CNBC’s Joe Kernan asked Trump whether he thought the pending merger between United Technologies and Raytheon, two titans of aerospace and defense technology, would help bring down costs for the Pentagon.
“I’m a budget cutter, and I have cut the budget,” Trump replied. “But on defense, I don’t want to do any cutting because … I was left a very depleted military. I feel just the opposite. I’m very much a cost cutter, I want to have a great budget, but before a budget, I have to have a great military.”
But as the president continued to ramble, his train of thought began looping back toward outraged incomprehension at the scale of U.S. military spending. “When I hear United and I hear Raytheon, when I hear they’re merging, does that make it less competitive? It’s already not competitive,” Trump said. “You look at the budgets of other major countries — take a look at Russia, they spend $68 billion a year on military. Take a look at China — they’re $200, 250 billion a year. Well, we’re many times that!”
Whether the Raytheon–UT merger would reduce the government’s bargaining power in negotiations over contracts is unclear. At present, the two companies do not compete in many areas, having cornered different parts of the defense and aerospace markets. But it’s conceivable that this state of affairs might eventually change, in the absence of a merger.
Regardless, Trump does not need greater competition in the “merchants of death” sector to painlessly pare back the Pentagon budget. The president did not, in fact, inherit a depleted and underfunded military. As the Atlantic’s Peter Beinart explains:
According to Todd Harrison, the director of Defense Budget Analysis at the Center for Strategic and International Studies, total defense spending did decline from $714 billion in FY 2010 to a low of $586 billion in FY 2015. That sounds like a big drop. But it’s almost entirely because, between 2010 and 2015, the U.S. largely pulled its troops out of Afghanistan and Iraq.
In 2010, the United States had 200,000 troops in Iraq and Afghanistan. The costs of keeping them there were mostly paid through something called the Overseas Contingency Operations Fund (OCO), which is supposed to pay for temporary expenditures like wars. Between FY 2010 and 2015, OCO spending went down from $163 billion to $63 billion, which makes sense when you realize that by 2015 the number of U.S. troops in Iraq and Afghanistan had dropped to only 10,000. Take away the OCO and look only at the Pentagon’s “base budget” — which covers everything except ongoing wars — and the gap between FY 2010 and the depth of the supposed defense spending “atrophy” in FY 2015 drops to only $28 billion.
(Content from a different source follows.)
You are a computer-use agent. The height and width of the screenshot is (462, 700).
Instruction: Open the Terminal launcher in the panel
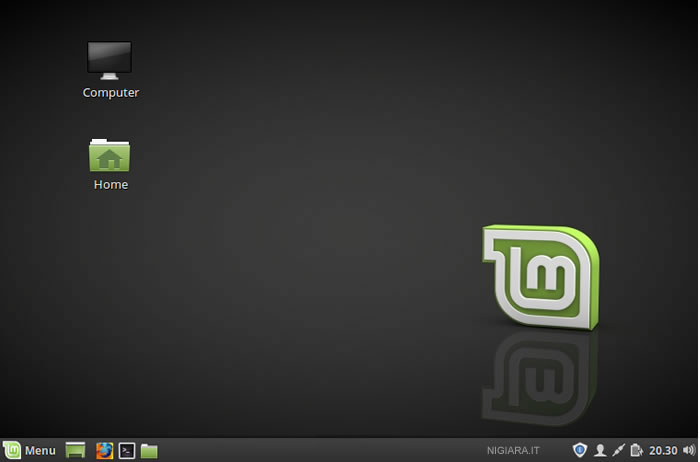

But even that overstates the drop. Even as troop levels in Afghanistan and Iraq fell, the Pentagon kept spending $63 billion for what it claimed was war fighting. How did it do that? By shifting roughly $30 billion that should have been in its base budget into the OCO because the OCO was not subject to budget caps … By Obama’s last year in office, notes Harrison, overall defense spending (including the OCO) was higher in inflation-adjusted terms than at any point since World War II.
If you want to increase the cost-efficiency of American defense spending, you should avoid rewarding the Pentagon for its serial strategic failures and admitted bureaucratic bloat with giant annual budget increases. By contrast, if you just want to put a patina of populism on your genuflections to the military-industrial complex, rambling incoherently about how “depleted” America’s outrageously expensive military is on CNBC makes fine sense.